Overall, most vocational teachers, regardless of primary teaching assignment, felt well prepared to teach occupational y related principles (percentages ranged from 88 to 94 percent; Table 7). Business/office education teachers (79 percent) and those teaching other vocational subjects (81 percent) felt better prepared to teach material involving writing assignments than those who taught trade and industrial education or technology education/industrial arts (60 percent for each). However, fewer than 10 percent of business/office education teachers felt prepared to teach any of the scientific principles and were also less likely to feel prepared to teach math beyond basic algebra (19 percent) than their counterparts in trade and industrial education (32 percent), technology education/industrial arts (41 percent), and other vocational education (31 percent).
Technology education/industrial arts teachers felt more proficient than business or other vocational teachers to teach subject material involving physics and mathematics beyond the basic algebra level, Fifty percent of these teachers felt prepared to teach physics compared to 3 percent for business/office education teachers and 33 percent for other vocational education teachers. Additionally, 41 percent of the technology education/industrial arts teachers were prepared to teach advanced math compared with 19 to 32 percent for other groups.

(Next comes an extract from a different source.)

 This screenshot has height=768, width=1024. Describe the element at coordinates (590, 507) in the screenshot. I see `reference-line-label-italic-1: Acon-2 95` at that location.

Teachers were asked how often they coordinate curriculum or team teach with other teachers. This would indicate some integration of vocational education and academic curricula.
Overall, only about 10 percent of teachers indicated that they typically (often or always) coordinate course curricula or team teach with teachers of English, mathematics, science, vocational education, or some other subject (Table 8). As might be expected, academic teachers were least likely to coordinate curricula or team teach with vocational education teachers. Only 3 percent of academic teachers interacted with vocational teachers in this way compared to the 5 to 13 percent of vocational teachers indicating they coordinated efforts with other subject area teachers.
Vocational teachers were most likely to coordinate with other vocational teachers. Over one-third (37 percent) of these teachers team taught or coordinated curricula often or always with other vocational teachers.